Children’s Healthcare Policy Discussion
Memo to the New Administration of President Obama

On December 31, 2008, The National Initiative for Children’s Healthcare Quality, a nonprofit organization whose vision is that all children will receive the health care they need, convened a discussion group to inform the incoming administration about the health care challenges facing our country—particularly those facing the children of our nation—and about broad policy approaches the Obama administration should implement to address them. The discussion group included 15 participants from across the nation—Colorado, Ohio, New York, Delaware, and Massachusetts. All the participants were health care professionals from different disciplines—nurses, physicians, policy analysts—working in the delivery and management of children’s health care services.

Preamble:  Children are our future, yet the health and well being of America’s children fare poorly compared to those of all other developed nations.  Even within the US, child health, access and quality vary across race, economics, and geography. Because children’s health needs, as well as the organization and financing of their health care, differ from those of adults, health care reform need pay special attention to these differences if we are to succeed as a nation.

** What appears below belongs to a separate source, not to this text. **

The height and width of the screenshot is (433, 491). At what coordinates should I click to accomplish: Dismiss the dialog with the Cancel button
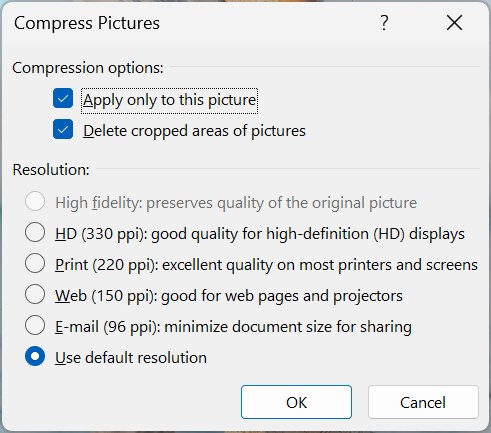pos(423,402)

We group our recommendations into three broad areas: Prevention, Organization and Finance, and System Performance and Improvement.  All of these recommendations rest on the fundamental assumption of universal health insurance for children through age 18 years, a floor on which other system reforms can be built.

1. Prevention and Population Health

• Emphasis on community health measures to support healthy choices: creation of incentives for communities to develop policies that support a healthy environment for children, including smoke free environments, healthy food choices, safe play, public transportation.
• A redefined, developmentally appropriate health benefits  package that encompasses the whole child, including services that both prevent and address needs stemming from environmental and social factors and address women’s health needs as the strongest determinant of child health.

2. Organization and Finance

On the assumption that the US continues with a state administered health insurance system for poor children (Medicaid and SCHIP) vs. a universal federal program modeled on Medicare (“MediKids”), our priorities are:
Development, demonstration and use of incentive systems and technical supports that promote the integrated delivery of care in a medical home for all children and the coordination of services.

• The creation of a commission with strong consumer participation focused on children and youth to advise Congress on strategies to achieve high-performing SCHIP and Medicaid programs, modeled on the Medicare Payment Advisory Commission that advises Congress on issues affecting the Medicare program.
• Assuring that comparative effectiveness research includes issues relevant to children’s health and that upstream funding is targeted to address areas with limited information.

3. Improvement and System Performance

• Development, endorsement and use of incentives to promote a standard set of performance measures addressing the continuum of children’s health needs.
• Investment in programs and standards that assure health information technology will specifically address the needs of children, including those children with special health care needs.
• Creation of national and regional resources to provide technical assistance for quality improvement in children’s health care given that the current quality improvement infrastructure only addresses the care of Medicare recipients.